**Stated problem a**
In the listing below, convert the lines from the one containing "Screen dimensions: 1024x524" up to and including the one containing "pyautogui.click(x=231, y=247)" into a JSON list of strings, one string per line, leaving out blank lines.

**Text to read**

The DBE/C ratio estimates double bond density and aromaticity by normalizing DBE to the number of carbons. Under this approach, DBE/C $\ge$ 0.5 suggests an aromatic structure, and DBE/C $\ge$ 0.67 suggests a condensed aromatic structure.

DOM_sample$assigned_formulas %>% 
  dplyr::filter(DBE == 1) %>% 
  dplyr::select(chem_formula, mz, ppm_error, DBE, DBEtoC) %>% 
  dplyr::arrange(mz) %>% 
  head()

Aromaticity/Modified Aromaticity Index

The introduction of an O atom to a molecular formula does not change the number of DBEs, but reduces the number of C=C double bonds if C=O double bonds are present. Similarly, the introduction of an N atom (and corresponding H atom) reduces the number of C=C double bonds if C=N double bonds are present.

The aromaticity index (AI) created by Koch & Dittmar (2006) assumes that heteroatoms form double bonds, and offers a more conservative estimate of aromaticity. Similar to the DBE/C ratio, AI $\ge$ 0.5 suggests an aromatic structure, and AI $\ge$ 0.67 suggests a condensed aromatic structure.

Because NMR spectroscopy frequently shows that dissolved organic matter (DOM) has high carboxyl content, the modified aromaticity index (ModAI) treats one-half of the oxygen as carboxyl oxygen, rather than carbonyl oxygen. This increases the number of compounds that qualify as aromatic or condensed aromatic structures, but is still more conservative than DBE/C ratios.

The get_sample_data() function computes the ModAI by default. It is also possible to compute the unmodified aromaticity index using the compute_arom_index() function and designating "AI" in the AItype argument.

**Stated problem b**
Duplicate the passage on aromaticity indices above from "The get_sample_data() function" up to and including "the AItype argument.", without changing any character.

**Dataset records**
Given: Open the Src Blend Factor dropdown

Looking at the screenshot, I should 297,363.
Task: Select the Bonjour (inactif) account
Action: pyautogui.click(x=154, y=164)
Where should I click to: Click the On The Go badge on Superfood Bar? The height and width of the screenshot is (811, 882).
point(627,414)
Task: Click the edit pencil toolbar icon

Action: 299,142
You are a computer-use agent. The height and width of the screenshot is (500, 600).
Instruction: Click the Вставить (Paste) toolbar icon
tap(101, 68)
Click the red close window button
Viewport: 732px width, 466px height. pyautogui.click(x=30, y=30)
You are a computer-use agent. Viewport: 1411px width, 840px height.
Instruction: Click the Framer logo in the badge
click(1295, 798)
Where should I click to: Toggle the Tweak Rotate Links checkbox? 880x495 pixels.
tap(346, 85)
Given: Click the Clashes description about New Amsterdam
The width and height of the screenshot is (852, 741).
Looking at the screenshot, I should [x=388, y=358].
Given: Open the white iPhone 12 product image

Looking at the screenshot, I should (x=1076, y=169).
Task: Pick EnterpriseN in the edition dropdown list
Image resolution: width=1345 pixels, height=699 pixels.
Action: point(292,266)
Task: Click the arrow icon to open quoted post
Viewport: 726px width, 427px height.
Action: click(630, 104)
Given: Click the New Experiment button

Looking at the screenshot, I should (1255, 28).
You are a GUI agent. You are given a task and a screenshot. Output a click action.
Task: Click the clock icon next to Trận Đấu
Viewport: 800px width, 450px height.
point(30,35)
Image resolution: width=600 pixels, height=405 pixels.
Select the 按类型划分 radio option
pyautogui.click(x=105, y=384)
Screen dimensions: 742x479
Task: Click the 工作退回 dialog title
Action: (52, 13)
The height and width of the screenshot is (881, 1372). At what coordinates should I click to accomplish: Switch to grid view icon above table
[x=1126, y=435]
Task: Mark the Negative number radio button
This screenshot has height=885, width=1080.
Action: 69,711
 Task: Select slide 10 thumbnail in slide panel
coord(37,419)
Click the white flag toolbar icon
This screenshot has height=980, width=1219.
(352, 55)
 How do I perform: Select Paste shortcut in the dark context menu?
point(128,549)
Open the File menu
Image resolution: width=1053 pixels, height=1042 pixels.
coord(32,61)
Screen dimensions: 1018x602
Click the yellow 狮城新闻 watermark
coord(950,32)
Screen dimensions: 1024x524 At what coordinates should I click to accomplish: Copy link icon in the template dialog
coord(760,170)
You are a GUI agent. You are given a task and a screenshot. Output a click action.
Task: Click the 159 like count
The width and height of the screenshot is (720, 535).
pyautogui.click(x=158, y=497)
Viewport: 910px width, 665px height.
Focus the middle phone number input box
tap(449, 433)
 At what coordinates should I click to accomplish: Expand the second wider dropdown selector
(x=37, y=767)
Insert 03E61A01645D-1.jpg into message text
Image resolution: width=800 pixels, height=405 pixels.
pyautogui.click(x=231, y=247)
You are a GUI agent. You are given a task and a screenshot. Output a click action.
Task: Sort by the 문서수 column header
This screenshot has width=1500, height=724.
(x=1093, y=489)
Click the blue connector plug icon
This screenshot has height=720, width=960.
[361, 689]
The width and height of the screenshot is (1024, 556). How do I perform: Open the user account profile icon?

**Full response a**
[
  "Screen dimensions: 1024x524 At what coordinates should I click to accomplish: Copy link icon in the template dialog",
  "coord(760,170)",
  "You are a GUI agent. You are given a task and a screenshot. Output a click action.",
  "Task: Click the 159 like count",
  "The width and height of the screenshot is (720, 535).",
  "pyautogui.click(x=158, y=497)",
  "Viewport: 910px width, 665px height.",
  "Focus the middle phone number input box",
  "tap(449, 433)",
  " At what coordinates should I click to accomplish: Expand the second wider dropdown selector",
  "(x=37, y=767)",
  "Insert 03E61A01645D-1.jpg into message text",
  "Image resolution: width=800 pixels, height=405 pixels.",
  "pyautogui.click(x=231, y=247)"
]

**Full response b**
The get_sample_data() function computes the ModAI by default. It is also possible to compute the unmodified aromaticity index using the compute_arom_index() function and designating "AI" in the AItype argument.